Why Saturday Matters More Than Any Fight on the Card
This fight is bigger than a main event headliner between a #4 and #14 ranked middleweight. This fight is about whether one of the greatest middleweights in UFC history is done.
If Izzy loses on Saturday, that's four losses in his last five fights. At 36 years old. Against a guy ranked 14th. There's no spinning that. There's no "well, it was a tough stylistic matchup" excuse. A fourth loss in five fights means the conversation shifts from "can Izzy get back to the title?" to "should Izzy retire?"
And I don't want to have that conversation. I really don't. I grew up watching this dude dance his way to the octagon and then make elite fighters look like they didn't belong in there with him. The Gastelum fight changed my understanding of what a UFC fight could be. The Pereira knockout is in my top five favorite UFC moments ever. Izzy at his best was a generational talent.
But sports don't care about what you used to be. They care about what you are right now. And right now, Israel Adesanya is a 36 year-old former champion on a three fight losing streak who's about to be tested by a 29 year old knockout artist with something to prove.
Saturday in Seattle. Either the legend reminds everybody why he's in the Hall of Fame conversation, or the next generation officially takes over. There's no in between.
Thanks for riding with CageLore. Stay locked in!
Frequently Asked Questions About Adesanya vs Pyfer
When is Adesanya vs Pyfer?
Israel Adesanya vs Joe Pyfer takes place Saturday, March 28, 2026 at Climate Pledge Arena in Seattle, Washington. The main card starts at 8:00 PM ET on Paramount+, with prelims beginning at 5:00 PM ET.
What are the odds for Adesanya vs Pyfer?
Joe Pyfer is the betting favorite at approximately -120 to -130, while Israel Adesanya is the underdog at +100 to +110. This marks the first time in Adesanya's 18 UFC appearances that he has been listed as an underdog.
What is Adesanya's current record and losing streak?
Israel Adesanya is 24-5 overall and 13-5 in the UFC. He is currently on a three-fight losing streak, with losses to Sean Strickland (decision, Sept 2023), Dricus Du Plessis (submission, Aug 2024), and Nassourdine Imavov (TKO, Feb 2025). His last win was the knockout of Alex Pereira at UFC 287 in April 2023.
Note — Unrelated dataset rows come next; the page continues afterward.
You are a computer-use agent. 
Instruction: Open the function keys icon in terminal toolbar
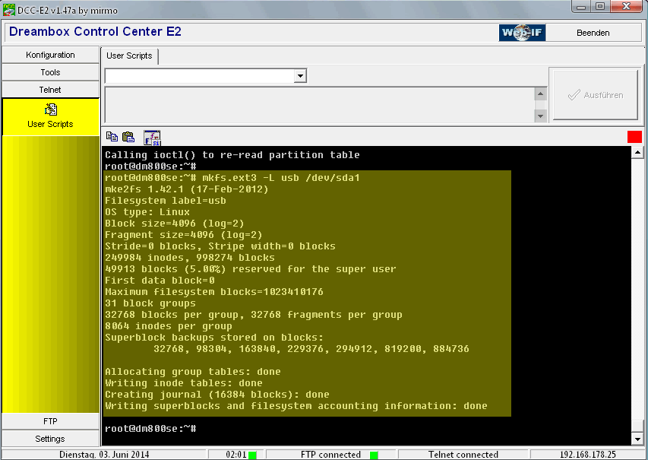[152, 137]
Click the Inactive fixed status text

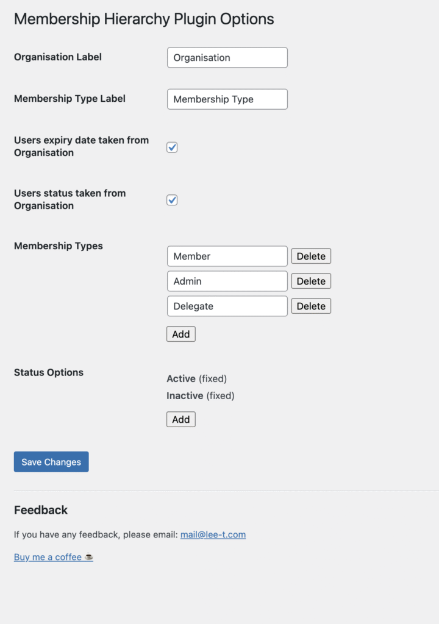201,395
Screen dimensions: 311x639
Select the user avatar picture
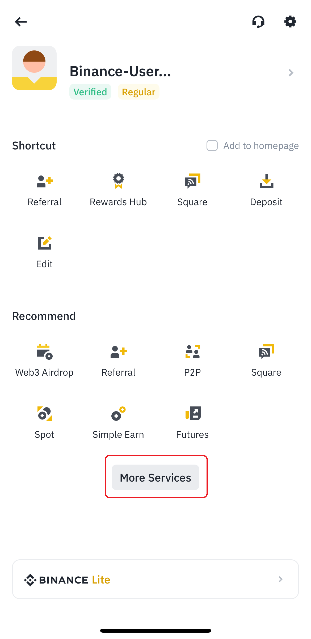[x=34, y=68]

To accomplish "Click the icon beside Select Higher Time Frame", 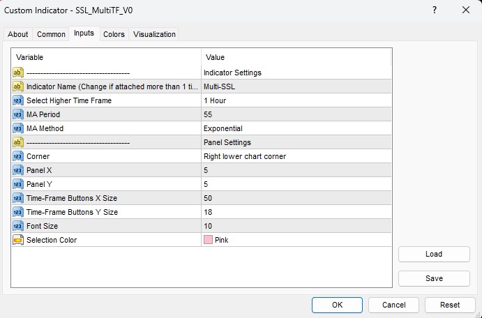I will pos(18,100).
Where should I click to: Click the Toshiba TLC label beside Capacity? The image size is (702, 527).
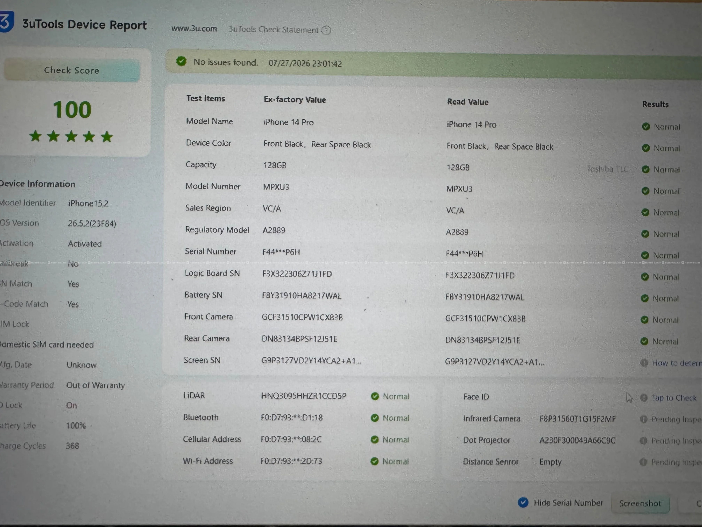pos(607,169)
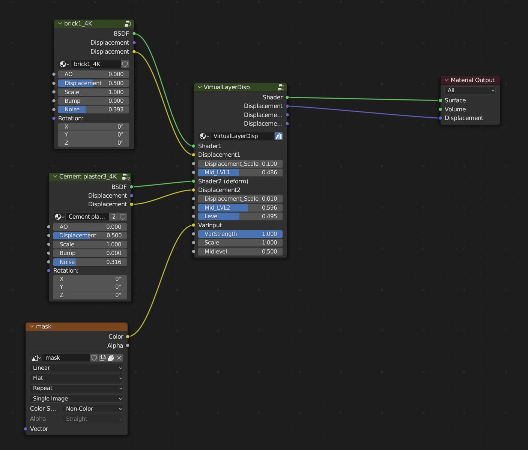
Task: Collapse the Cement plaster3_4K node header
Action: point(55,176)
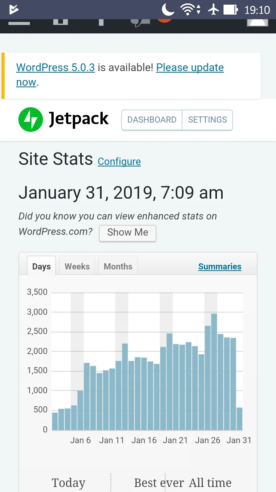Viewport: 276px width, 492px height.
Task: Tap the Wi-Fi signal status icon
Action: pyautogui.click(x=187, y=10)
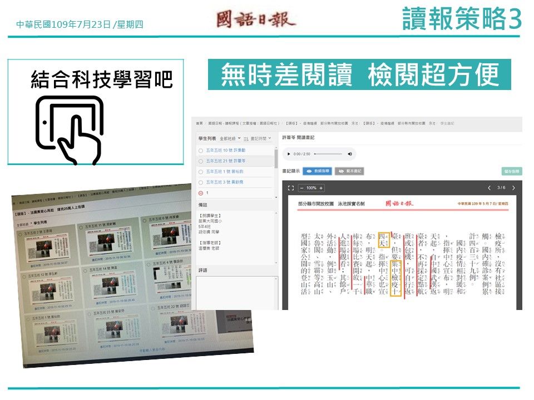
Task: Click the fullscreen icon in viewer toolbar
Action: pyautogui.click(x=290, y=188)
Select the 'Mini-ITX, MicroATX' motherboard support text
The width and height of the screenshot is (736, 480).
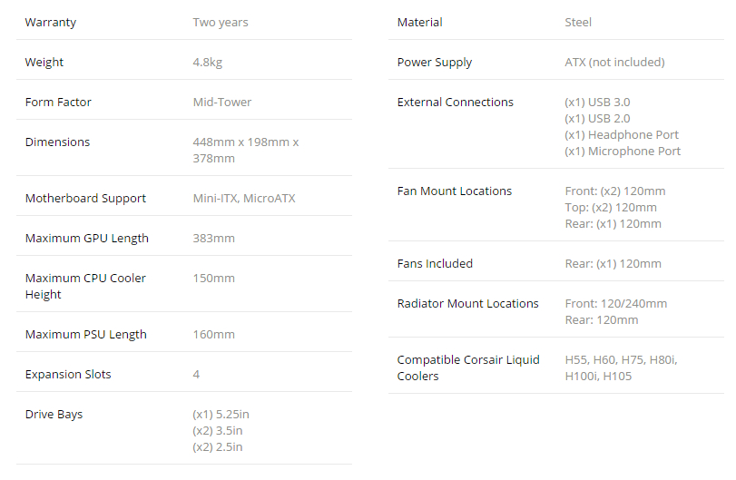click(x=244, y=199)
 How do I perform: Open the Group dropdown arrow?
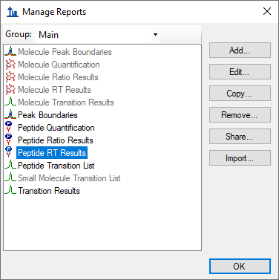point(155,34)
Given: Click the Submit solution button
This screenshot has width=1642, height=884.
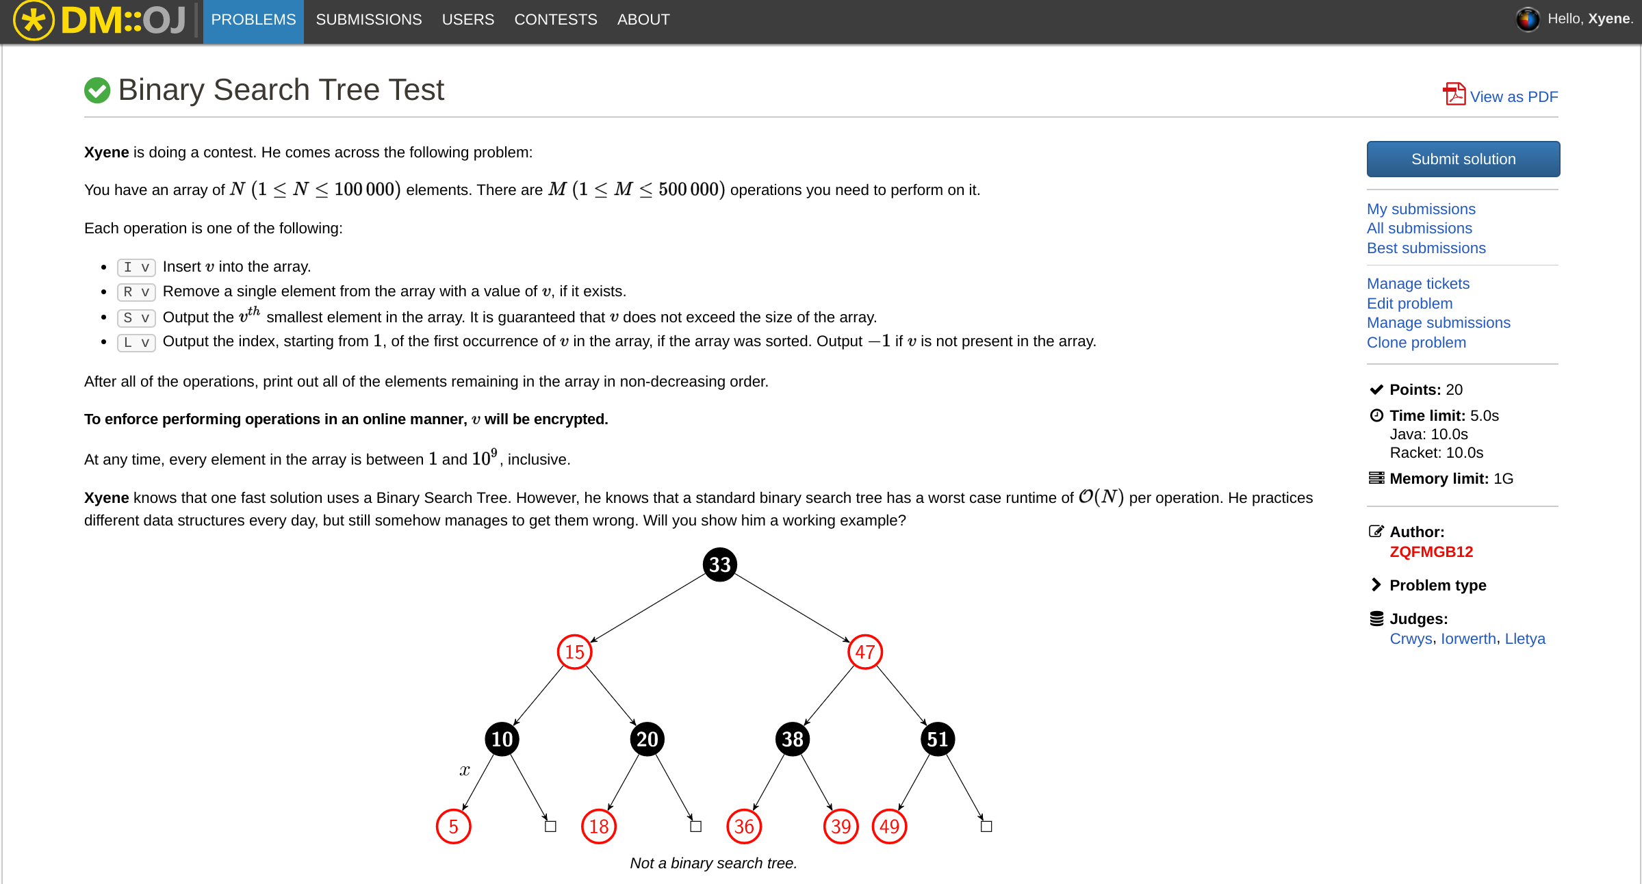Looking at the screenshot, I should point(1463,158).

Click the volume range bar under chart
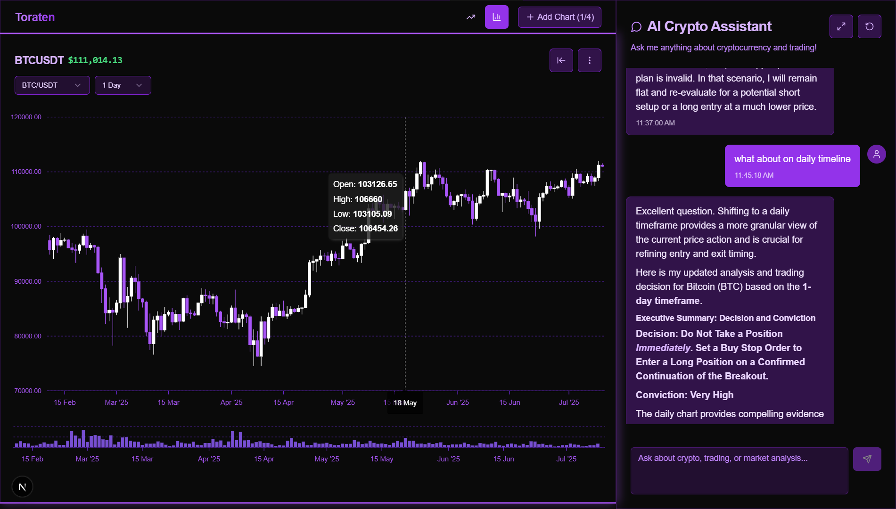309,439
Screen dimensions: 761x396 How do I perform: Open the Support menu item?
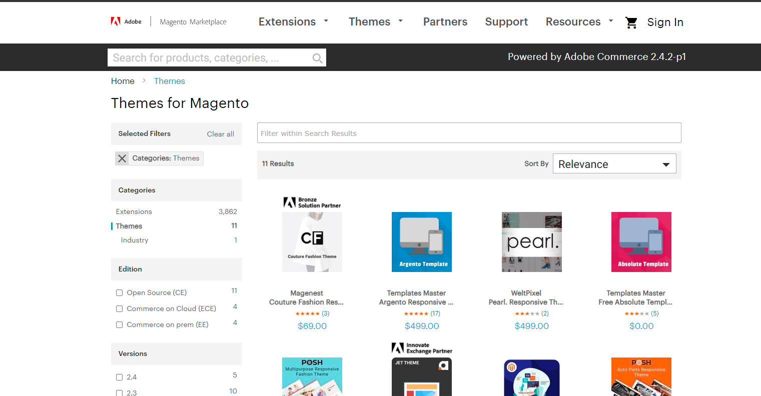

What is Joe Pyfer's record?
Joe Pyfer is 15-3 overall and 6-1 in the UFC. He is on a three-fight winning streak with victories over Marc-Andre Barriault (KO), Kelvin Gastelum (decision), and Abusupiyan Magomedov (submission). His only UFC loss was a decision to Jack Hermansson in February 2024.
Is this a five-round fight?
Yes. As the main event of a UFC Fight Night card, Adesanya vs Pyfer is scheduled for five rounds. This is notable because Pyfer has limited experience in five-round fights, while Adesanya has competed in eleven five-round bouts in the UFC.
What else is on the UFC Seattle card?
The co-main event features former flyweight champion Alexa Grasso vs Maycee Barber in a rematch. The card also includes Michael Chiesa vs Niko Price, Ricky Simon vs Adrian Yanez, and several other bouts across multiple weight classes.